** TASK DESCRIPTION **
Find the line with "Viewport: 1481px width, 1481px" in the records below, then please transcribe it and every later line exactly, omitting the pictures and adding nothing.

= Beginning of Section =

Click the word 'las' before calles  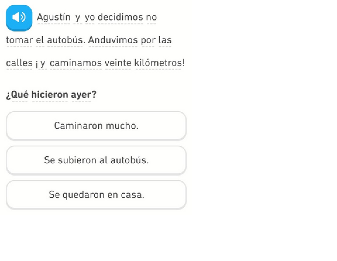pyautogui.click(x=165, y=40)
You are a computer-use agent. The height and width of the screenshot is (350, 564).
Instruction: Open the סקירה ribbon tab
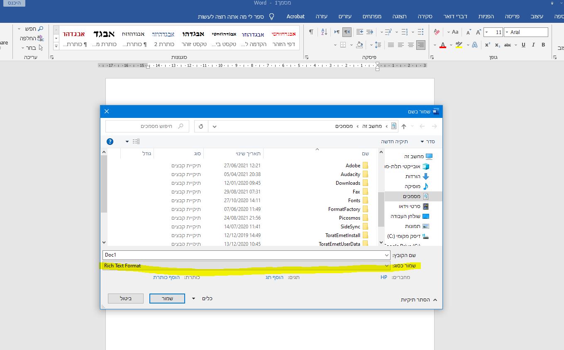425,17
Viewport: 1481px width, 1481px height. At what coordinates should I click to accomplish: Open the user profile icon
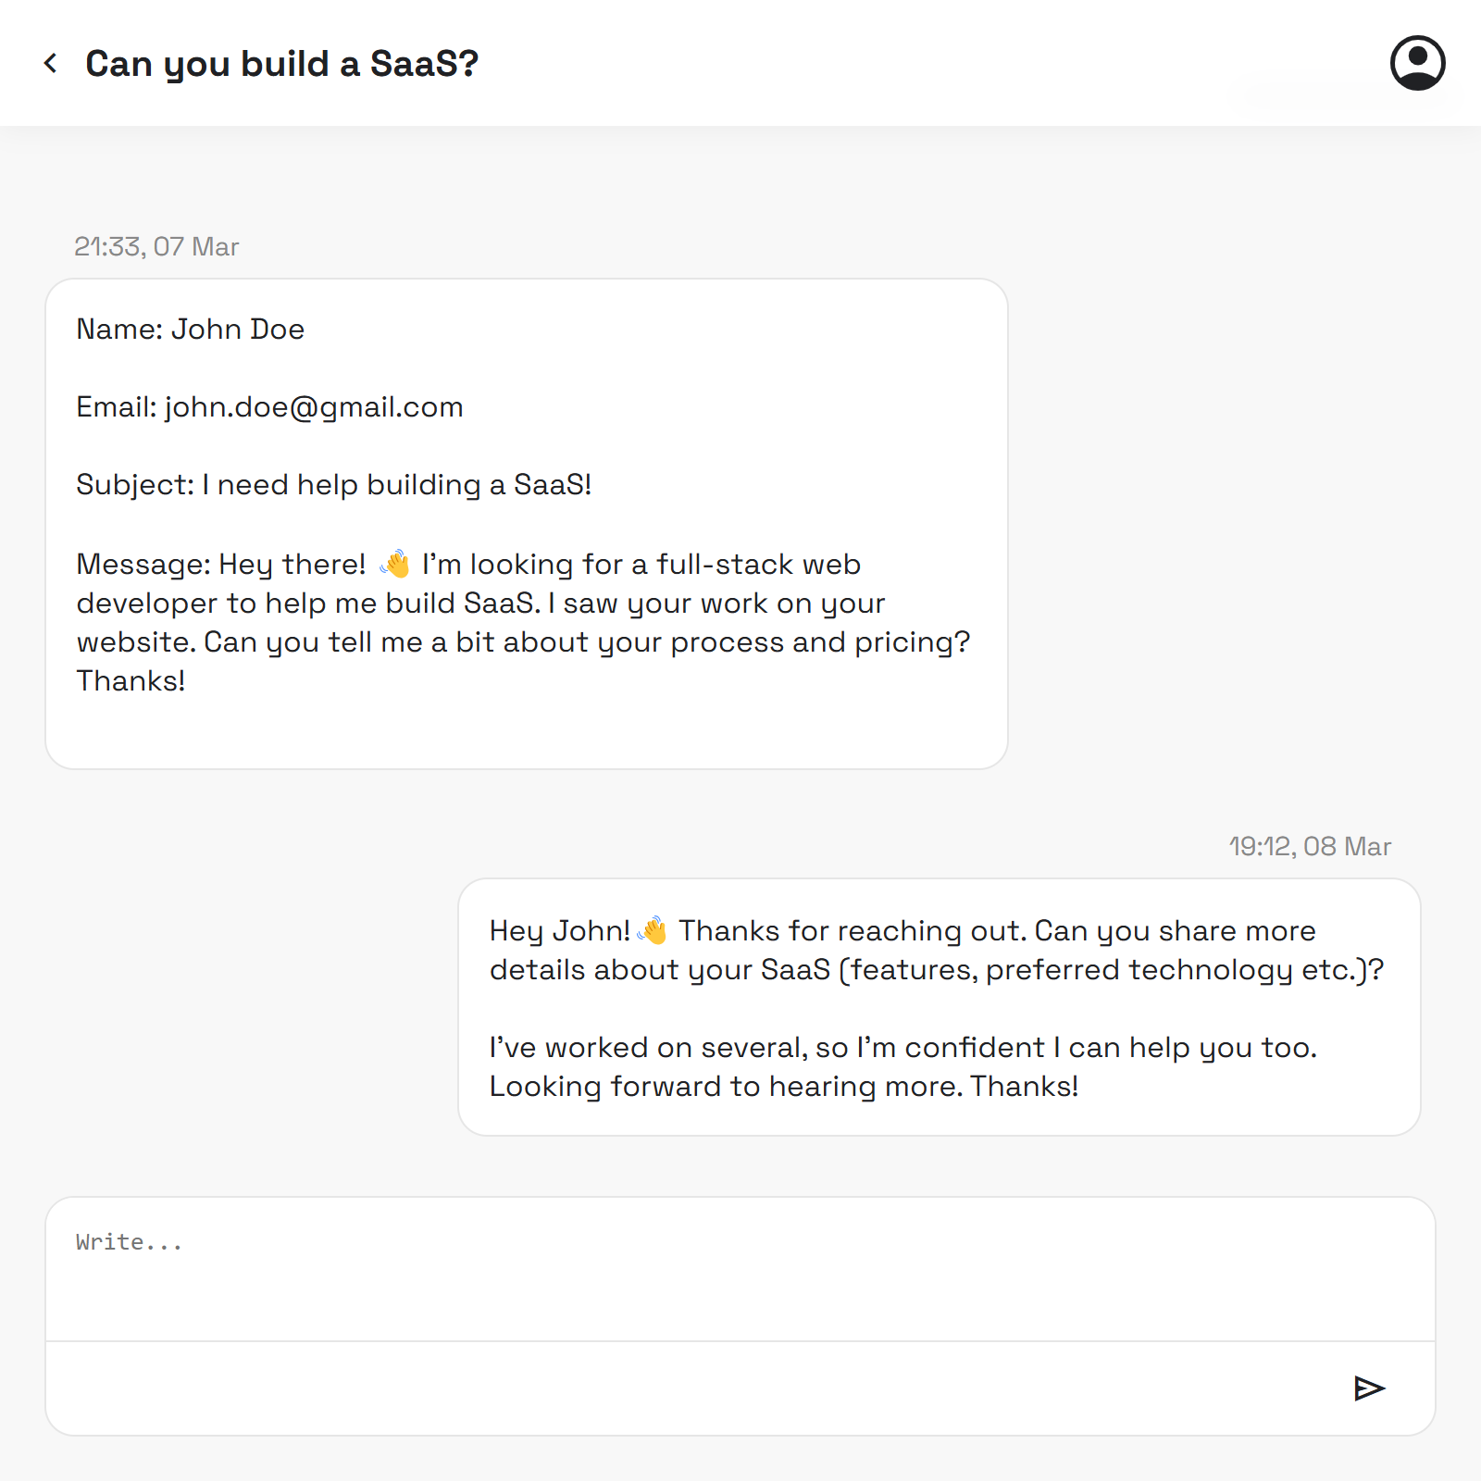[1417, 63]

= End of Section =

** EXPECTED ANSWER **
Viewport: 1481px width, 1481px height. At what coordinates should I click to accomplish: Open the user profile icon
[1417, 63]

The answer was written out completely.